#### WORK REQUEST:
Filter these entries, keeping only lines that hold the word "will".
-*-*-
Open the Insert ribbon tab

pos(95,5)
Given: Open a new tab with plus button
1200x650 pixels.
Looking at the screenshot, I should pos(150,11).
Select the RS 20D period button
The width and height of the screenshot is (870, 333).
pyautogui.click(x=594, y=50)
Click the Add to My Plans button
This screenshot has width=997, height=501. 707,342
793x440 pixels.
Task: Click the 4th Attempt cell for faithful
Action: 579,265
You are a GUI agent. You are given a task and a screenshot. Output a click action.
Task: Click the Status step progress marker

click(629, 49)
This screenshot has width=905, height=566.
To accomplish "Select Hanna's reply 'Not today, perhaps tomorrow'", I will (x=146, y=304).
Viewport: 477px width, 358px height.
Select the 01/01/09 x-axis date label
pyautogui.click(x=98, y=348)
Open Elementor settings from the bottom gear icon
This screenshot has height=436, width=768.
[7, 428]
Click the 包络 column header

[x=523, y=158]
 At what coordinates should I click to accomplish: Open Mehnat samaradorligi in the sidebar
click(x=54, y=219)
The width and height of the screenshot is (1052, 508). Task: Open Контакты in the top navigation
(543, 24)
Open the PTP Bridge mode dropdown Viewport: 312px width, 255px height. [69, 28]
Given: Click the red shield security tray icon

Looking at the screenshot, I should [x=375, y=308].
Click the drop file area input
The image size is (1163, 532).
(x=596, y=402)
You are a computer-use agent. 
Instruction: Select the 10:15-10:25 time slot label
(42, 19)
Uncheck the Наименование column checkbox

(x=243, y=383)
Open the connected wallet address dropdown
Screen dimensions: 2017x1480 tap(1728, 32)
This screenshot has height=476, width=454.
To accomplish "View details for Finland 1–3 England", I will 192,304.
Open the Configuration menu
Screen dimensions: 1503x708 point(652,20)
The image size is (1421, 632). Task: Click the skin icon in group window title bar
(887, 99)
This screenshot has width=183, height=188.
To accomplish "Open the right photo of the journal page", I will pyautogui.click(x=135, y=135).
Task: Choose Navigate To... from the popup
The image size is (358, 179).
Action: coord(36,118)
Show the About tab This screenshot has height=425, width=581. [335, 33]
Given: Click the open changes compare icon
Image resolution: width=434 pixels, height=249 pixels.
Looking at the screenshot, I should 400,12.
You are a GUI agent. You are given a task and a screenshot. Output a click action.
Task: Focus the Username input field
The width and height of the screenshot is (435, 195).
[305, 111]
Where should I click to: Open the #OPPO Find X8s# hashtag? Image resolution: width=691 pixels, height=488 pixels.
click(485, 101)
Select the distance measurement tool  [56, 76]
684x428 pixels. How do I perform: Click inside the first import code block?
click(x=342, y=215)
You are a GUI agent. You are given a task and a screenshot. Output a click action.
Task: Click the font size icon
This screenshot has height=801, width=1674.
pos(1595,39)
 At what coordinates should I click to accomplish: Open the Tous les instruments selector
-*-*-
#### SOLUTION TO THIS EXERCISE:
To accomplish "Select Hanna's reply 'Not today, perhaps tomorrow'", I will (x=146, y=304).
To accomplish "View details for Finland 1–3 England", I will 192,304.
To accomplish "Open the right photo of the journal page", I will pyautogui.click(x=135, y=135).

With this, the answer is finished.